### Exercise tasks
1. Who founded the college described in the Saint Joseph's College text?
2. Please repeat the Saint Joseph's College text word for word from "From 1944 to" to "for many years.".

Saint Joseph's College (SJC; colloquially, Saint Joe) is an unaccredited private Catholic college in Rensselaer, Indiana. It was founded in 1889 and suspended academic operations in 2017 with approximately 1,100 students enrolled. In 2021, the college began offering some courses and certifications at the Rensselaer campus in the fields of business management, cybersecurity, and health science.

History

The college was founded in 1889 by Father Joseph A. Stephan, a missionary from Germany as a secondary school to educate Native Americans. In 1962, President Eisenhower dedicated the Halleck Center (named after Republican representative Charles Halleck).

From 1944 to 1974, the Chicago Bears held their training camp at Saint Joseph's College. The 1971 film Brian's Song—about Brian Piccolo, a Chicago Bears running back who died from carcinoma in the 1970s—was filmed on campus. A charity game for Joy Piccolo, with the Bears versus college all-stars, was played on July 23, 1971. During training camp one year, Hall of Fame linebacker Dick Butkus was reportedly seen out on a tractor in the cornfield adjacent to the campus. The college football all-star game was played at the college's football stadium, Alumni Stadium, for many years.

(Interface element records)

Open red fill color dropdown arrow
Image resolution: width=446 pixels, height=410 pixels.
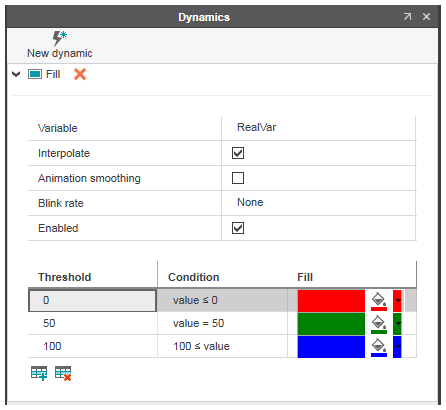[x=398, y=301]
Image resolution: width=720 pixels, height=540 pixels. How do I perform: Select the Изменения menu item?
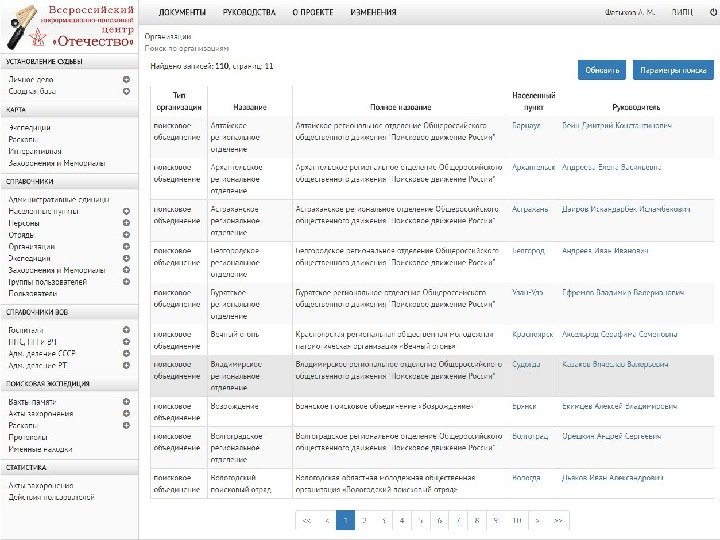[373, 13]
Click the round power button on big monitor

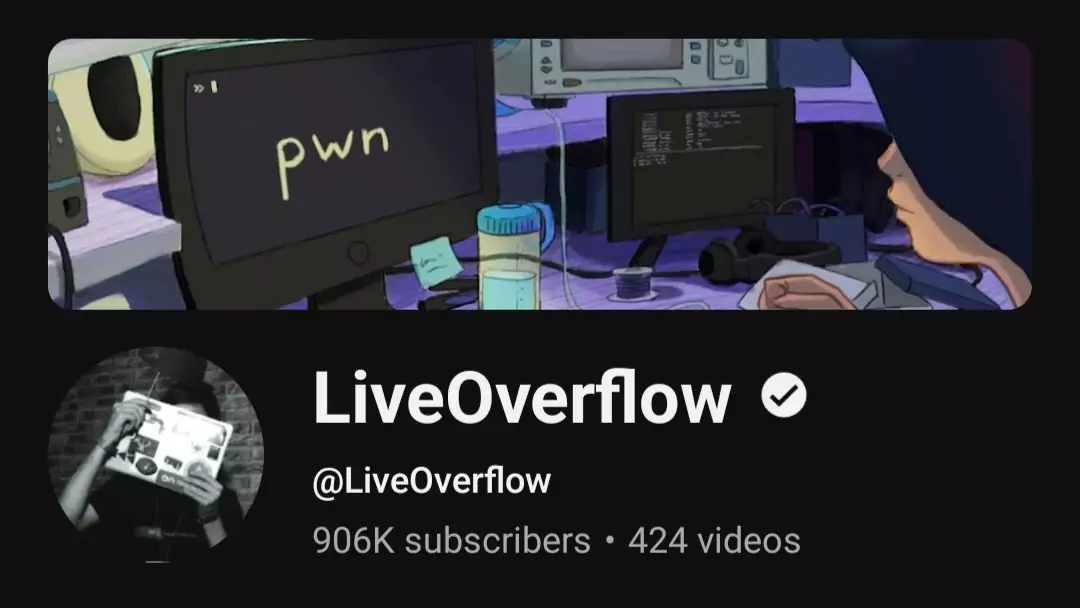[x=359, y=253]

### Response list
1. Father Joseph A. Stephan, a missionary from Germany.

2.
From 1944 to 1974, the Chicago Bears held their training camp at Saint Joseph's College. The 1971 film Brian's Song—about Brian Piccolo, a Chicago Bears running back who died from carcinoma in the 1970s—was filmed on campus. A charity game for Joy Piccolo, with the Bears versus college all-stars, was played on July 23, 1971. During training camp one year, Hall of Fame linebacker Dick Butkus was reportedly seen out on a tractor in the cornfield adjacent to the campus. The college football all-star game was played at the college's football stadium, Alumni Stadium, for many years.